Input for this task:
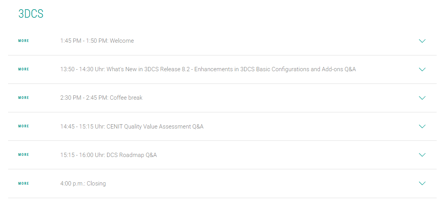Viewport: 442px width, 207px height.
Task: Click the 3DCS section heading
Action: pyautogui.click(x=31, y=14)
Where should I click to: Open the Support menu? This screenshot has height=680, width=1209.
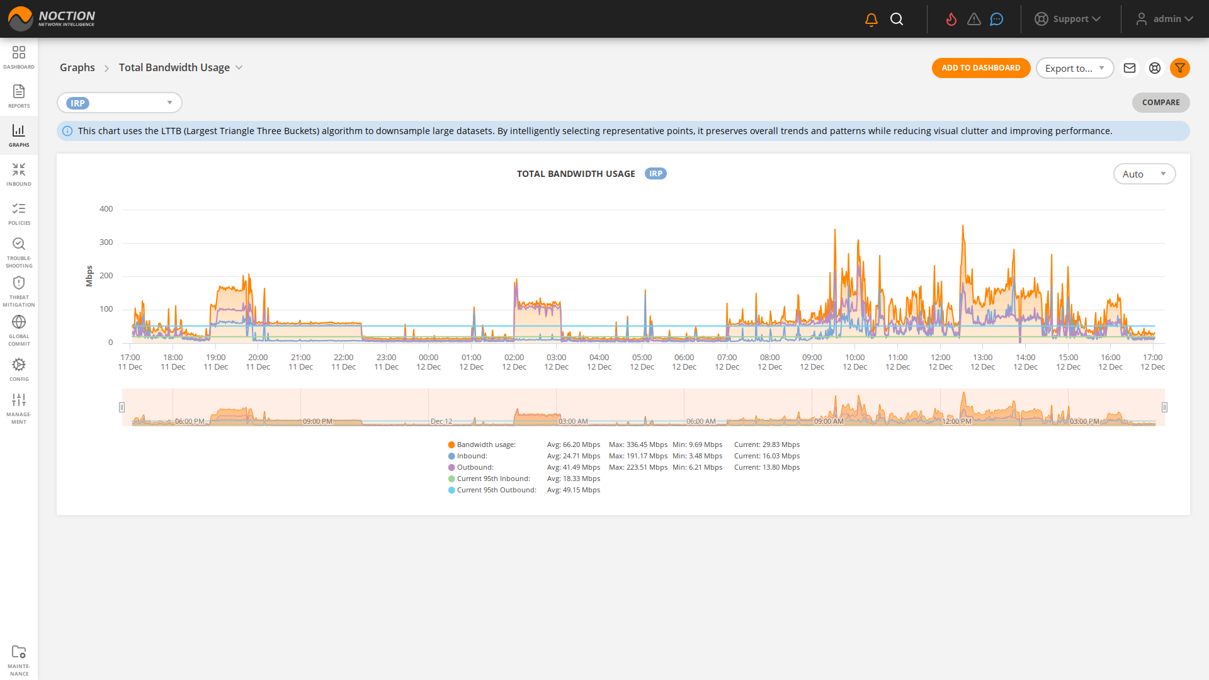pos(1069,19)
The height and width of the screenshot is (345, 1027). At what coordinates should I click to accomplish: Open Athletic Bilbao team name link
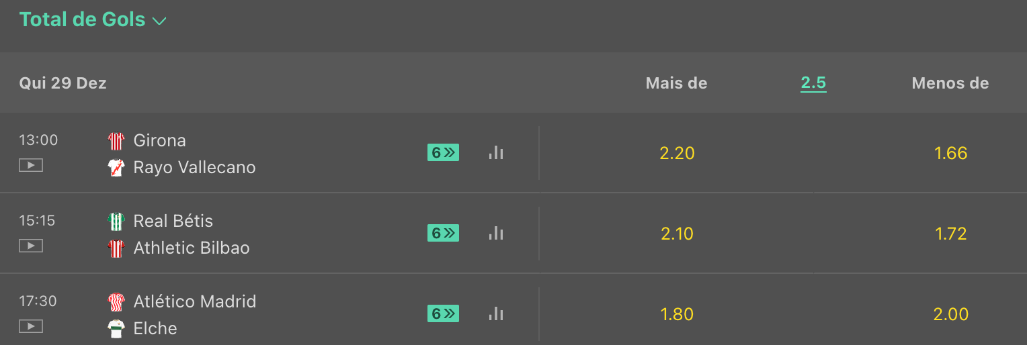(192, 248)
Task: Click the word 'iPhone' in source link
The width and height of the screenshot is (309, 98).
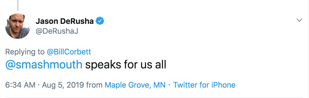Action: point(224,85)
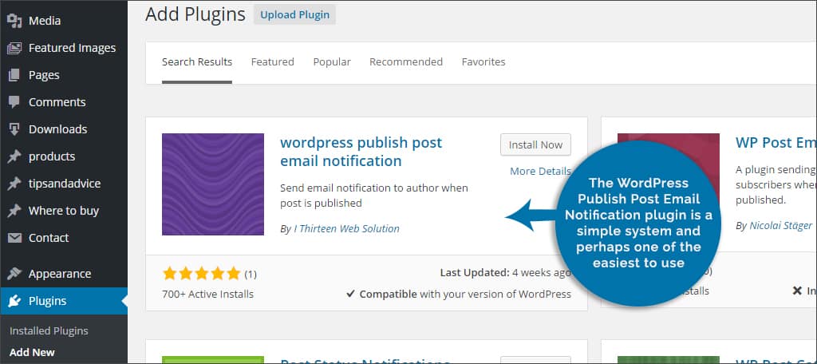Go to Installed Plugins submenu

[49, 330]
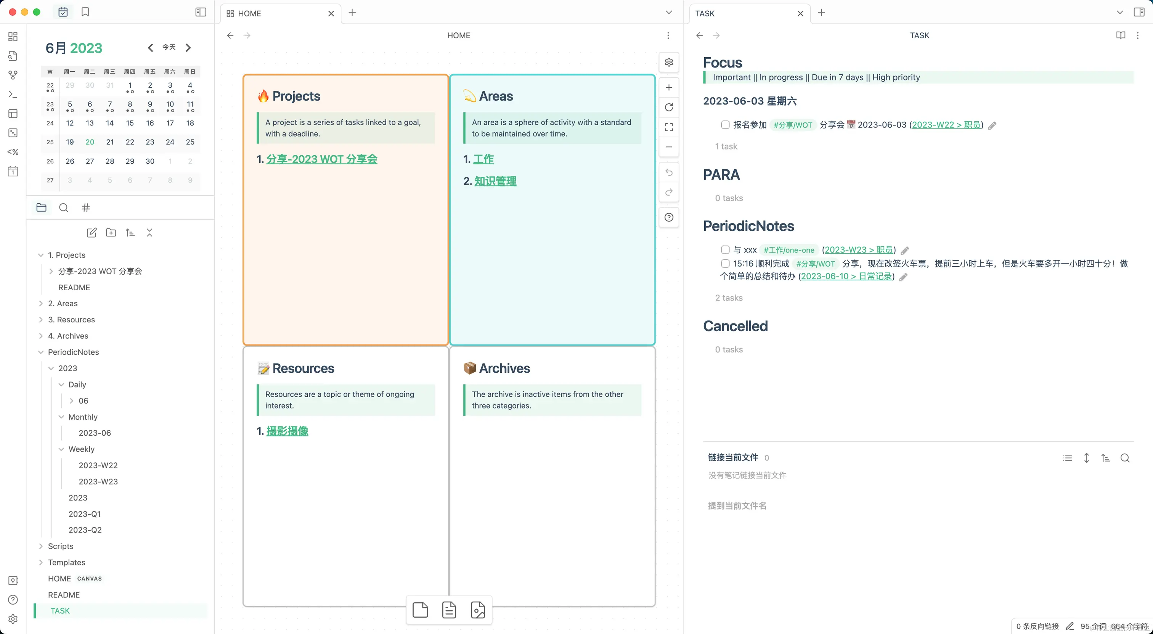Switch TASK pane to reading view icon

[1120, 35]
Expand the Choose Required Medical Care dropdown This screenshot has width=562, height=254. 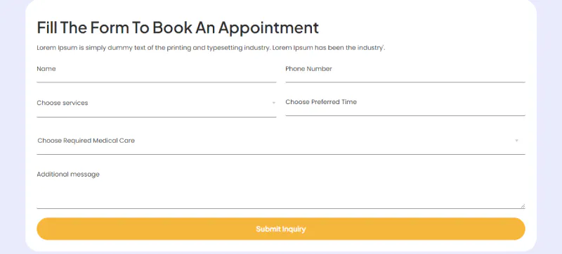[280, 141]
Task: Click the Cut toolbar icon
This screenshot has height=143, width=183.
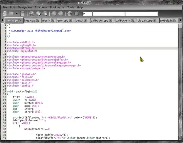Action: (x=32, y=14)
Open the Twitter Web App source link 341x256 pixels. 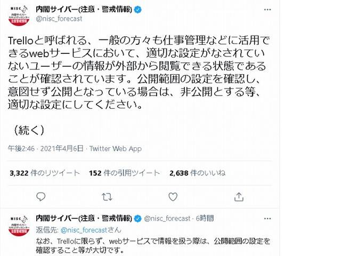coord(116,149)
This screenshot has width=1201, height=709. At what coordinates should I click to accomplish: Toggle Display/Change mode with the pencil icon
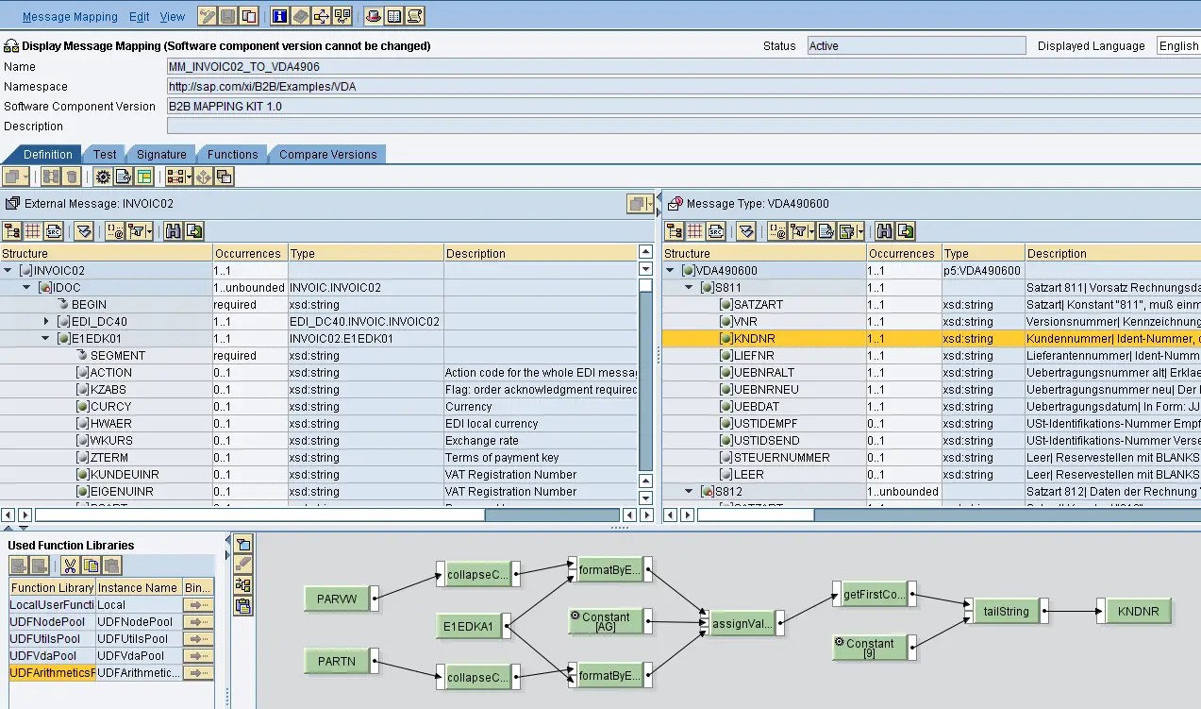206,14
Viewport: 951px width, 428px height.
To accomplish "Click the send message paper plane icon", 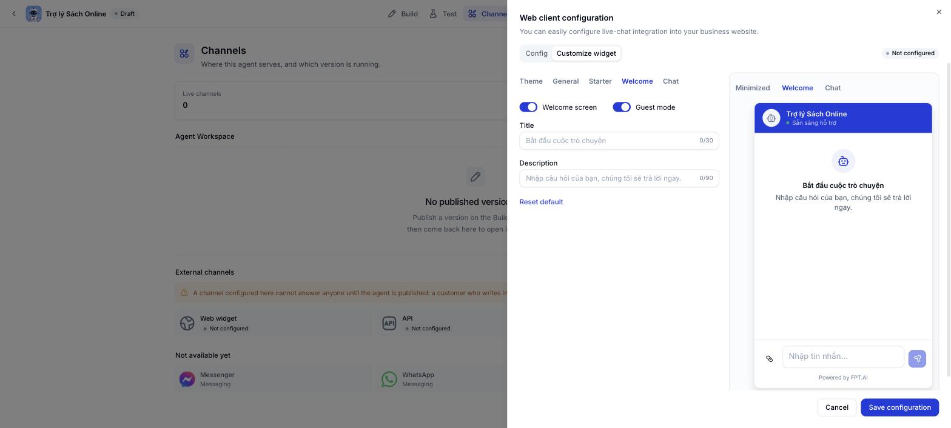I will (917, 358).
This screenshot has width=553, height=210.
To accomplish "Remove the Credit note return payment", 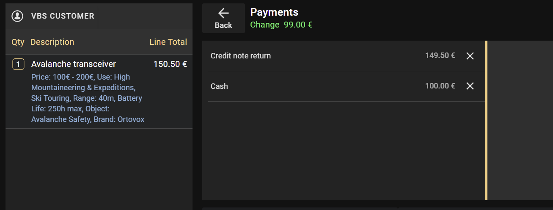I will pos(470,56).
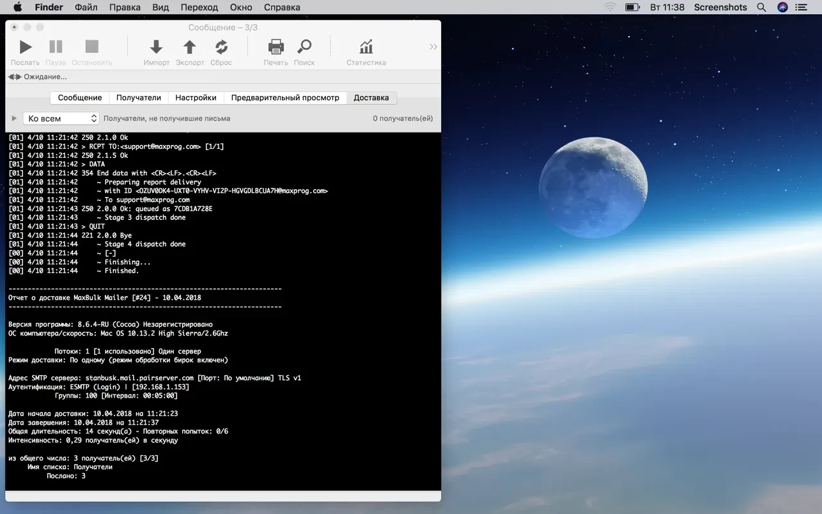The height and width of the screenshot is (514, 822).
Task: Click the Экспорт (Export) toolbar icon
Action: pyautogui.click(x=190, y=47)
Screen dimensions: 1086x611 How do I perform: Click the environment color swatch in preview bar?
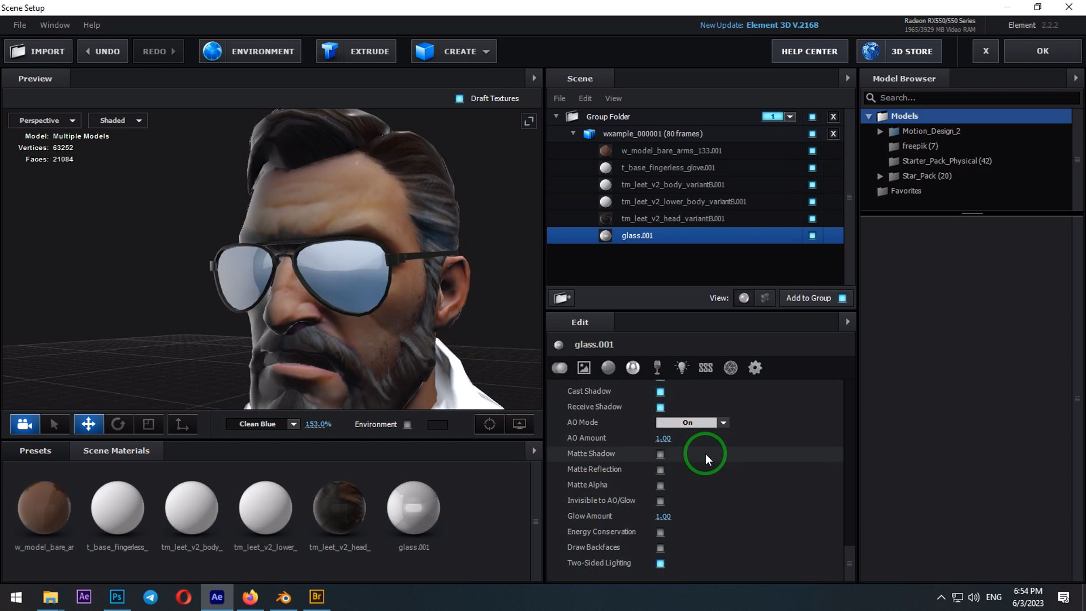(x=437, y=425)
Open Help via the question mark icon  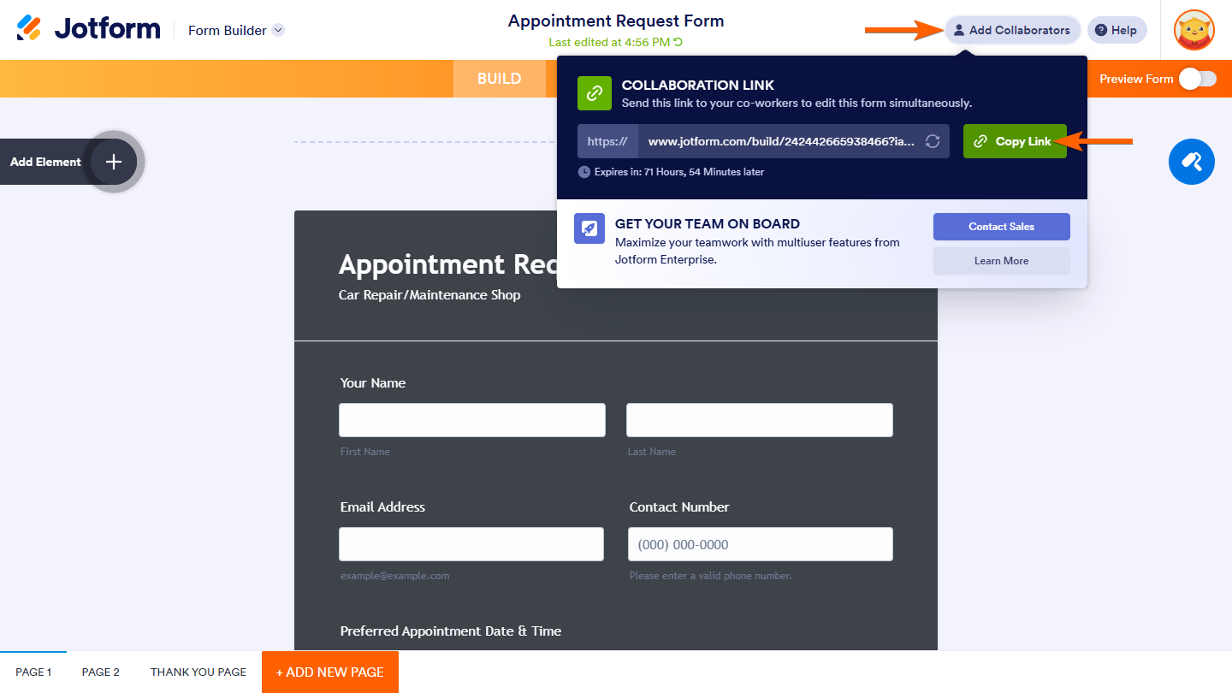(1100, 30)
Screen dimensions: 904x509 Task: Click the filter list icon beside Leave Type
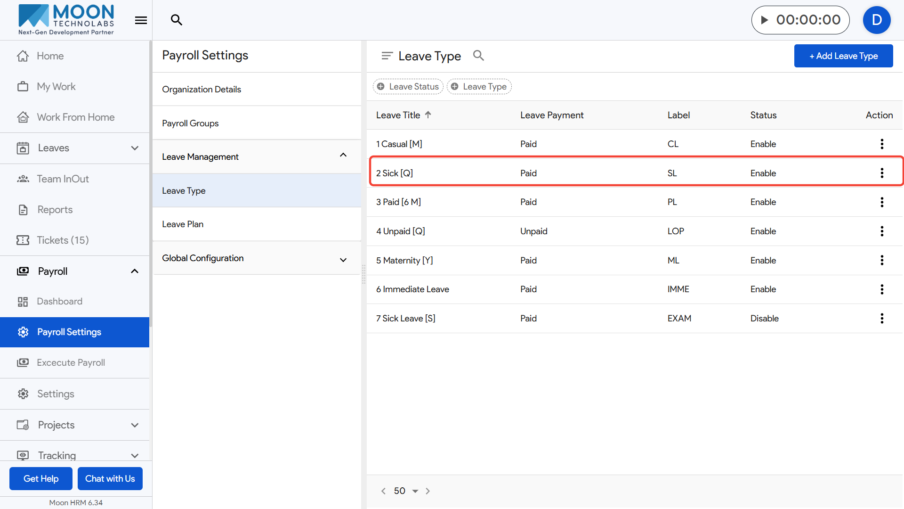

Exercise task:
Write out the items word for word, everything from the very start down to the line containing "pos(1069,19)", both ends included. Leave out the pictures.

Output for this exercise:
Viewport: 442px width, 207px height.
Task: Click the 3DCS section heading
Action: pyautogui.click(x=31, y=14)
Where should I click to: Open the Support menu? This screenshot has height=680, width=1209.
pos(1069,19)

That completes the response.